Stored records
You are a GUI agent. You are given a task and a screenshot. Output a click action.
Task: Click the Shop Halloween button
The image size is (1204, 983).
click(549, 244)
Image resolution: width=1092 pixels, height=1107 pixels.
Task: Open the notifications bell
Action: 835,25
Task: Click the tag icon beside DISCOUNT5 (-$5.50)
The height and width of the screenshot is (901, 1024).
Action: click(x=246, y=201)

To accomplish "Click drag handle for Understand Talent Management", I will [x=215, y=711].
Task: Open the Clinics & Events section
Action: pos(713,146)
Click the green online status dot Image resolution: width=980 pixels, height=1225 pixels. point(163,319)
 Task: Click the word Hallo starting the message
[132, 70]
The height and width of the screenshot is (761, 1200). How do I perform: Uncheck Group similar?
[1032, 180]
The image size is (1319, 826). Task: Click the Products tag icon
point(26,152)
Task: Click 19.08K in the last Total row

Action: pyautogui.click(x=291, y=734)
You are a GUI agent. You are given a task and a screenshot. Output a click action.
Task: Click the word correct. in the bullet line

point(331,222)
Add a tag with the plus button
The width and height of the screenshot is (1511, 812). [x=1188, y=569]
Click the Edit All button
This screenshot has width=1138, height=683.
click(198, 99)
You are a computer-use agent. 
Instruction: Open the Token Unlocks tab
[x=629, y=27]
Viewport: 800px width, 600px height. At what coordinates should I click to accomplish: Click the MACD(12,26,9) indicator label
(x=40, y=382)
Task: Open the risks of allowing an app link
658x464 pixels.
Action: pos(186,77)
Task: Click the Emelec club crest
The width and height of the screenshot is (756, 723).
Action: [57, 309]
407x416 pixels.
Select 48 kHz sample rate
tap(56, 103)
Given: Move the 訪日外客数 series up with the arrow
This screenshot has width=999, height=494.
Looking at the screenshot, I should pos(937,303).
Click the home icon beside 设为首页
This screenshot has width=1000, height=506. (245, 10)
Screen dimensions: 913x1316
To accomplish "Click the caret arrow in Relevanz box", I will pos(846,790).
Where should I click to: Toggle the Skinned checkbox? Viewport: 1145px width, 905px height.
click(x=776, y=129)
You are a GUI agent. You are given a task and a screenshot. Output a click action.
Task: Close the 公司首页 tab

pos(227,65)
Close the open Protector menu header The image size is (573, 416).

Exercise requirements
Reproduce, please, every line of the records above without alteration.

Result for this exercise
You are a GUI agent. You are given a task and a screenshot. Output a click action.
Task: Click the Shop Halloween button
The image size is (1204, 983).
click(549, 244)
Image resolution: width=1092 pixels, height=1107 pixels.
Task: Open the notifications bell
Action: 835,25
Task: Click the tag icon beside DISCOUNT5 (-$5.50)
The height and width of the screenshot is (901, 1024).
Action: click(x=246, y=201)

To accomplish "Click drag handle for Understand Talent Management", I will [x=215, y=711].
Task: Open the Clinics & Events section
Action: pos(713,146)
Click the green online status dot Image resolution: width=980 pixels, height=1225 pixels. point(163,319)
 Task: Click the word Hallo starting the message
[132, 70]
The height and width of the screenshot is (761, 1200). How do I perform: Uncheck Group similar?
[1032, 180]
The image size is (1319, 826). Task: Click the Products tag icon
point(26,152)
Task: Click 19.08K in the last Total row

Action: pyautogui.click(x=291, y=734)
You are a GUI agent. You are given a task and a screenshot. Output a click action.
Task: Click the word correct. in the bullet line

point(331,222)
Add a tag with the plus button
The width and height of the screenshot is (1511, 812). [x=1188, y=569]
Click the Edit All button
This screenshot has width=1138, height=683.
click(198, 99)
You are a computer-use agent. 
Instruction: Open the Token Unlocks tab
[x=629, y=27]
Viewport: 800px width, 600px height. At what coordinates should I click to accomplish: Click the MACD(12,26,9) indicator label
(x=40, y=382)
Task: Open the risks of allowing an app link
658x464 pixels.
Action: pos(186,77)
Task: Click the Emelec club crest
The width and height of the screenshot is (756, 723).
Action: [57, 309]
407x416 pixels.
Select 48 kHz sample rate
tap(56, 103)
Given: Move the 訪日外客数 series up with the arrow
This screenshot has width=999, height=494.
Looking at the screenshot, I should pos(937,303).
Click the home icon beside 设为首页
This screenshot has width=1000, height=506. (245, 10)
Screen dimensions: 913x1316
To accomplish "Click the caret arrow in Relevanz box", I will pos(846,790).
Where should I click to: Toggle the Skinned checkbox? Viewport: 1145px width, 905px height.
click(x=776, y=129)
You are a GUI agent. You are given a task and a screenshot. Output a click action.
Task: Close the 公司首页 tab

pos(227,65)
Close the open Protector menu header The image size is (573, 416).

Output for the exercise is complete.